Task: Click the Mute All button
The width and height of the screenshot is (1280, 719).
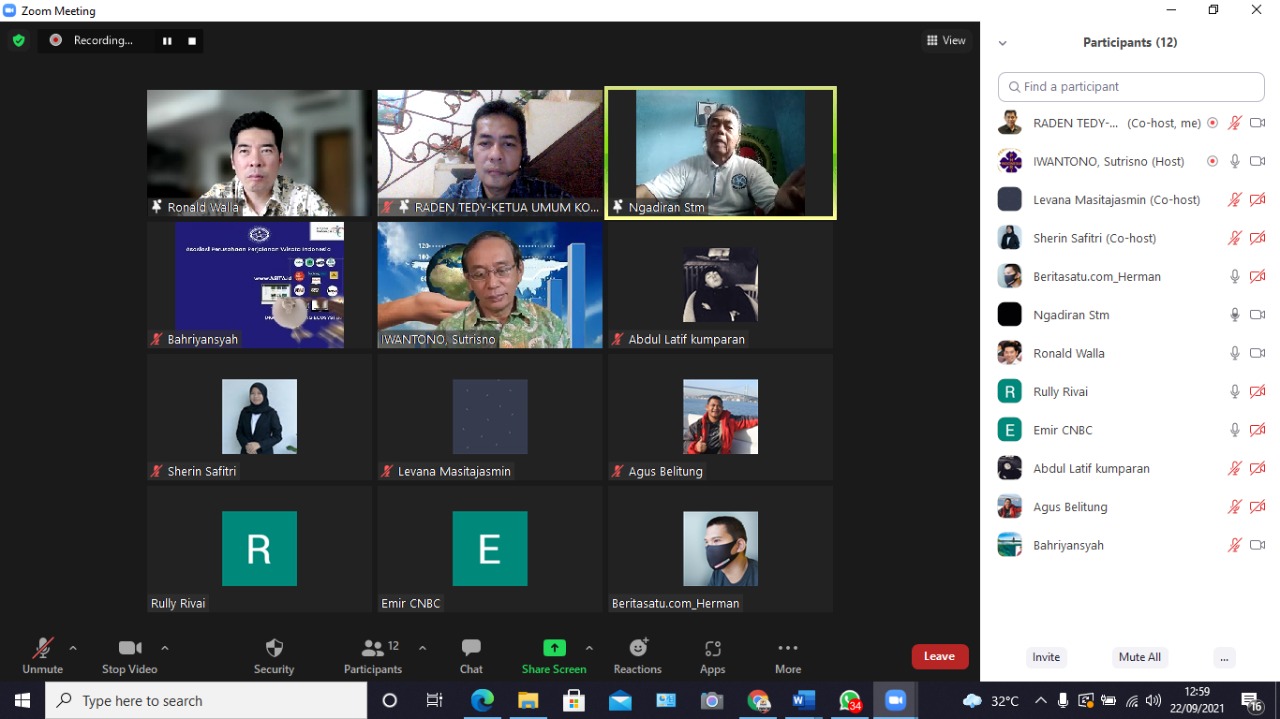Action: tap(1139, 657)
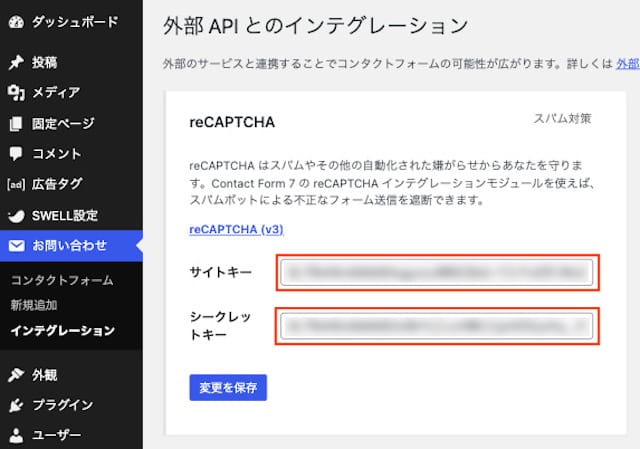
Task: Click the Fixed Pages icon
Action: click(16, 124)
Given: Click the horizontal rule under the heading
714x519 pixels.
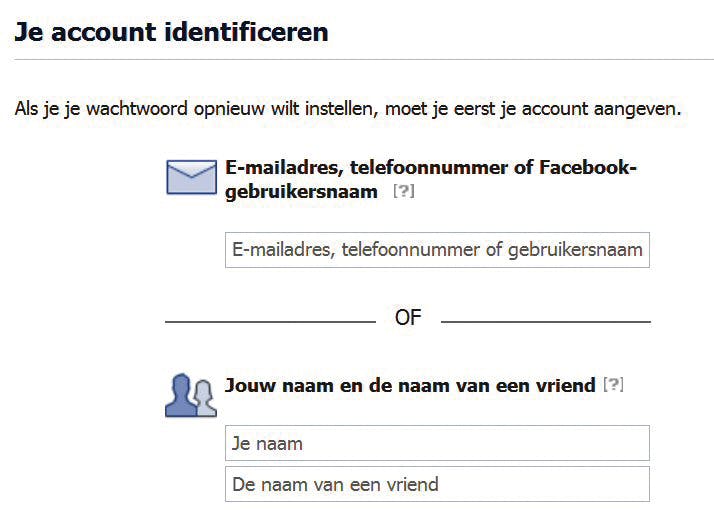Looking at the screenshot, I should pos(357,60).
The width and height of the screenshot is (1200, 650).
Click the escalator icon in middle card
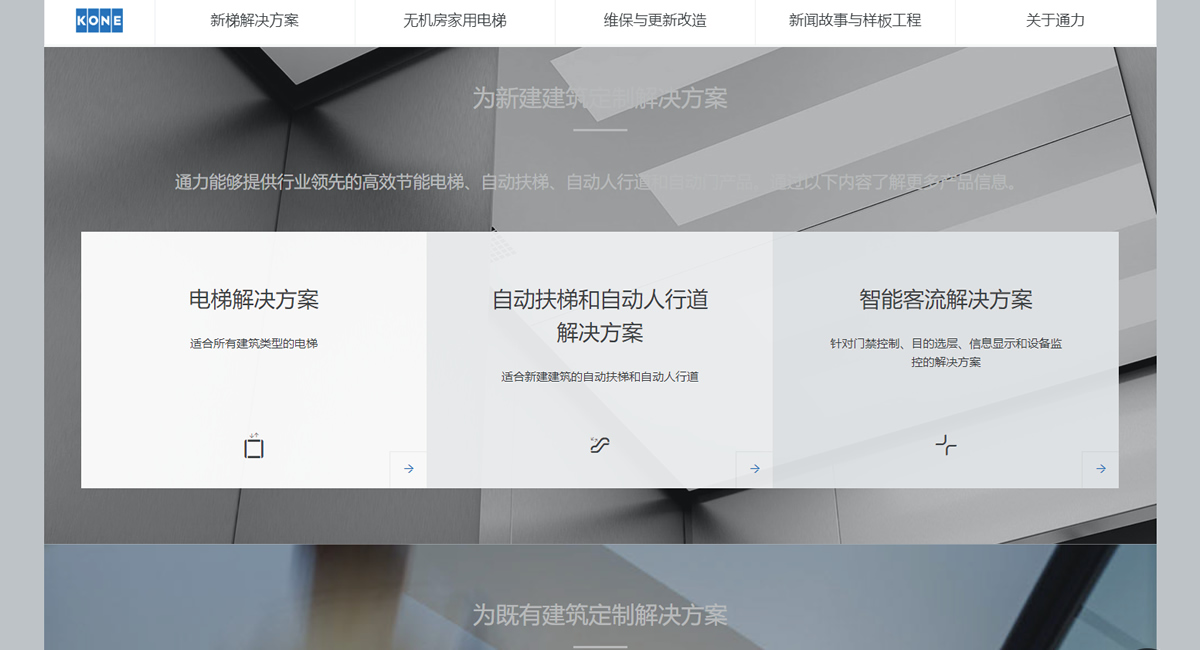point(599,445)
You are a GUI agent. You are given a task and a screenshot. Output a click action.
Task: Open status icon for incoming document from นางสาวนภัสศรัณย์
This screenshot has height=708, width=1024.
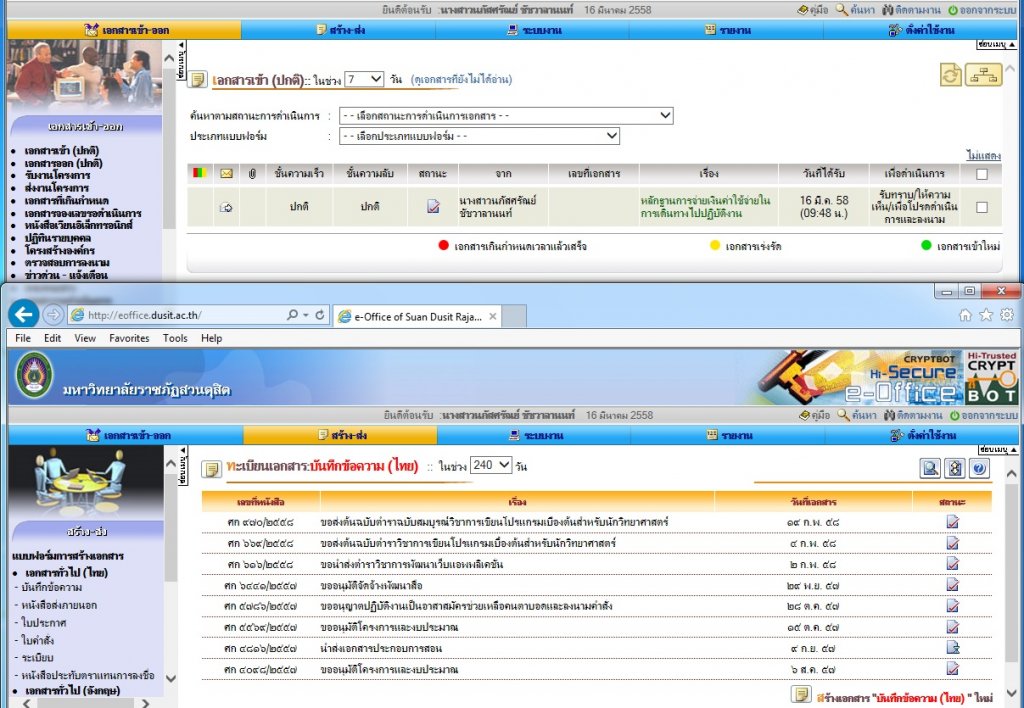(x=433, y=207)
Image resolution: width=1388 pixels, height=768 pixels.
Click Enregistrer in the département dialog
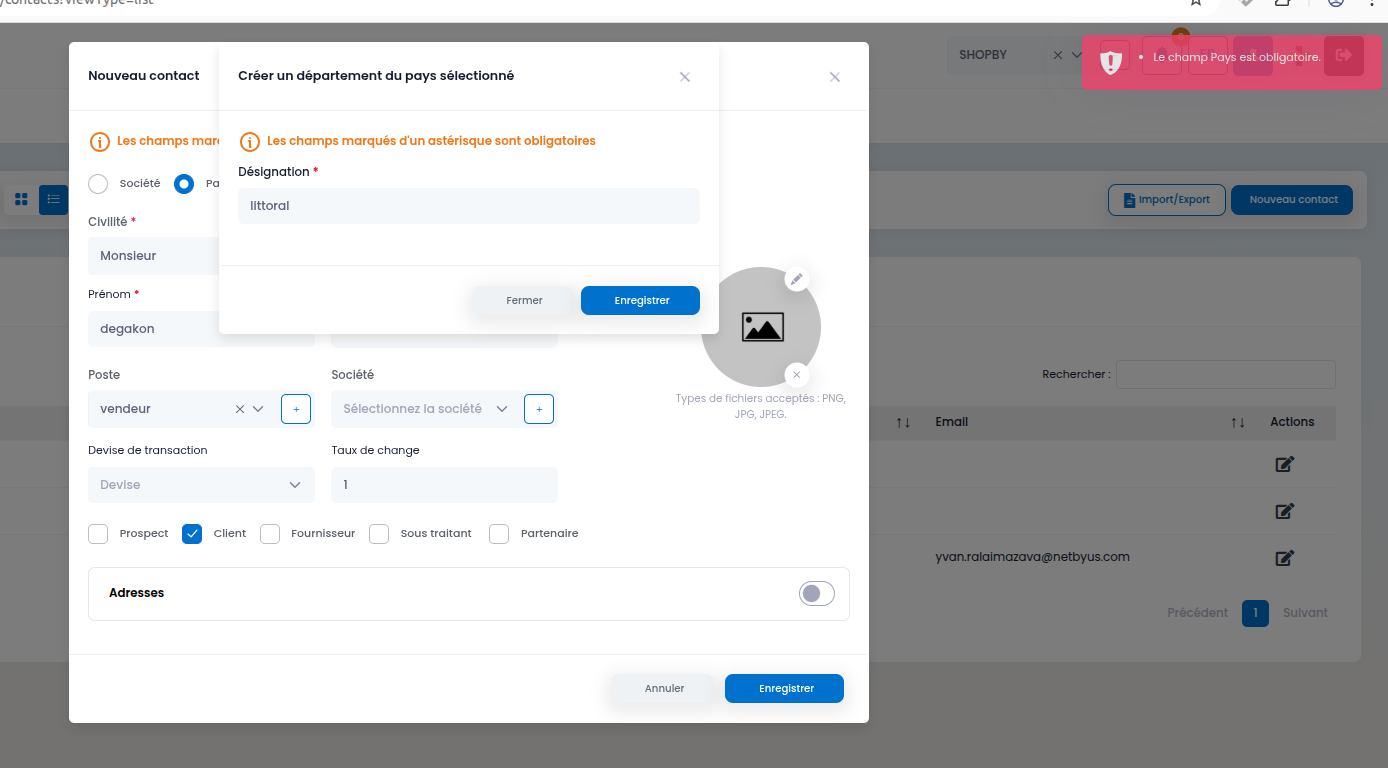point(640,301)
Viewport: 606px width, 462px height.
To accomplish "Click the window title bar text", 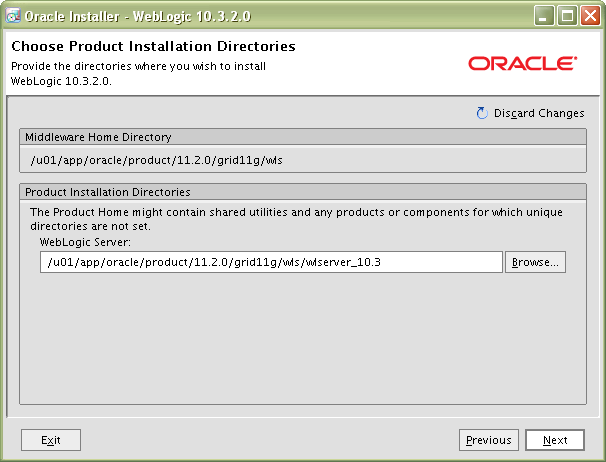I will point(139,16).
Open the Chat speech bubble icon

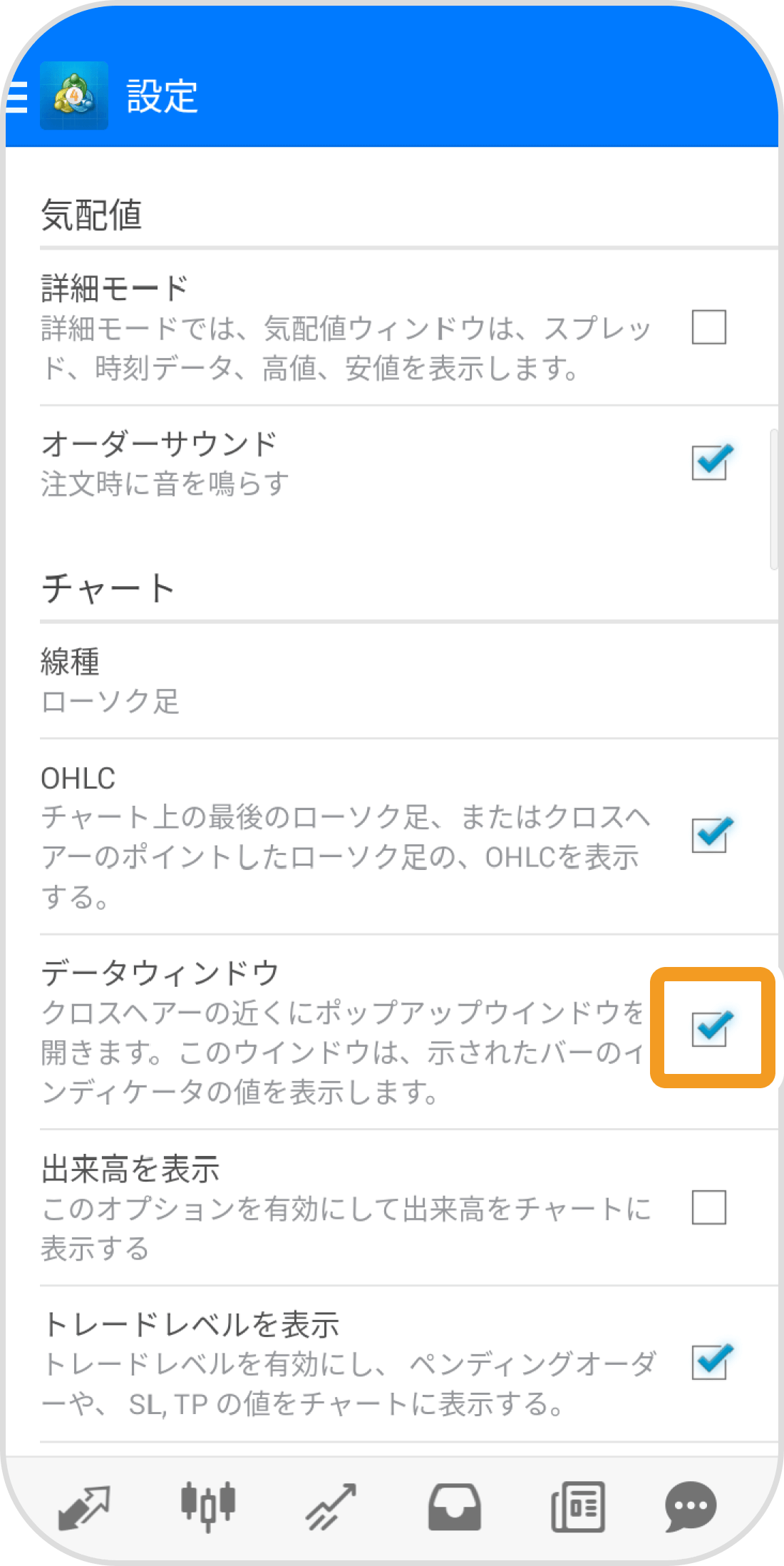pyautogui.click(x=691, y=1507)
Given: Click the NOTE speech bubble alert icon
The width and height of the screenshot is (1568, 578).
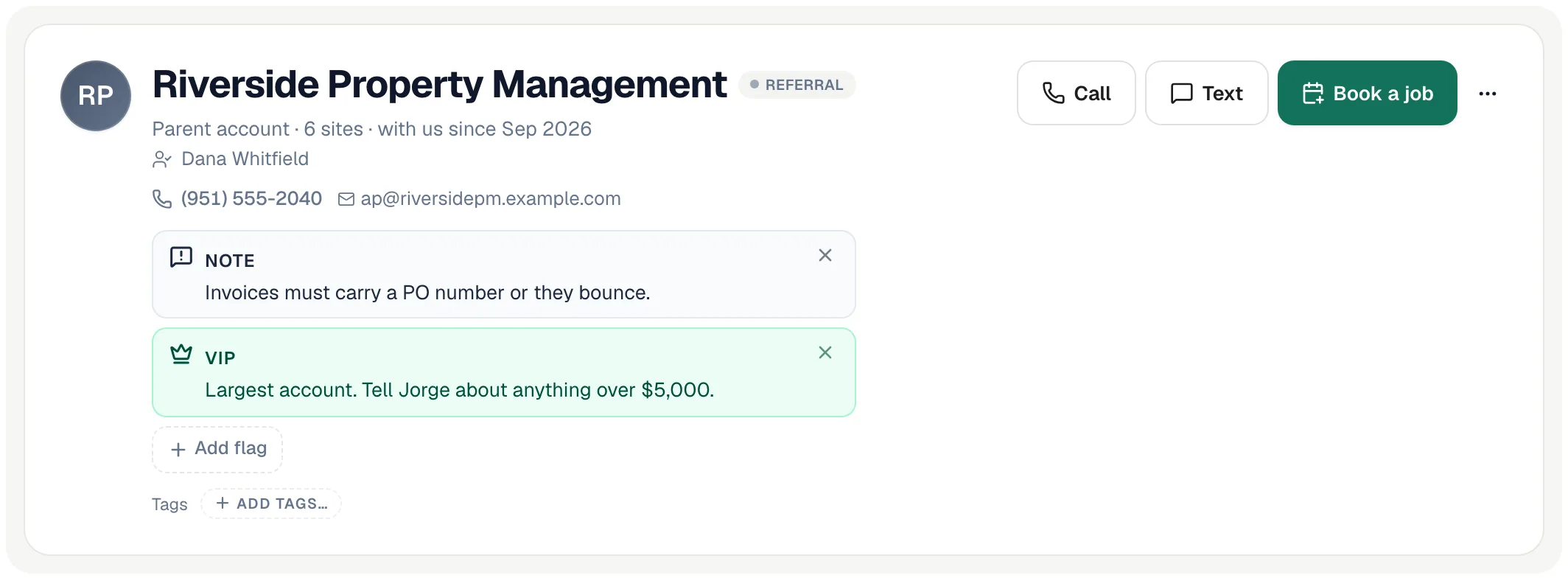Looking at the screenshot, I should (x=181, y=257).
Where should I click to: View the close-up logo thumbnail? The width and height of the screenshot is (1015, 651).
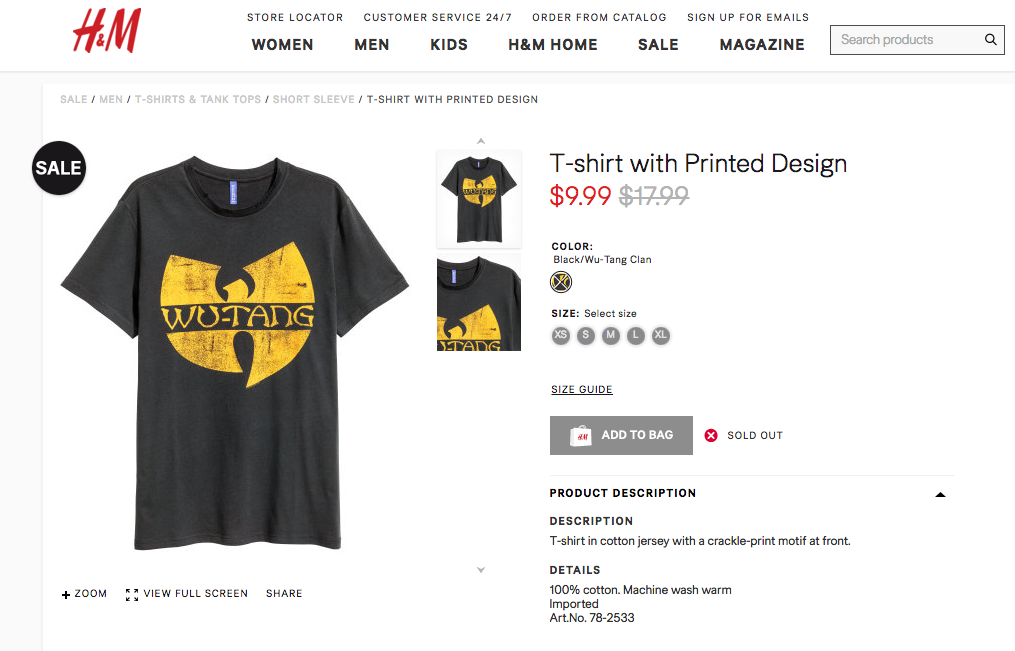click(x=479, y=303)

What you are asked to do - What is needed is an exact repeat of the lines from the one containing "The width and height of the screenshot is (1568, 578)." through the last line of the records above, both included, with pictures left out.

Task result -
The width and height of the screenshot is (1568, 578).
Looking at the screenshot, I should (x=181, y=257).
Where should I click to: View the close-up logo thumbnail? The width and height of the screenshot is (1015, 651).
click(x=479, y=303)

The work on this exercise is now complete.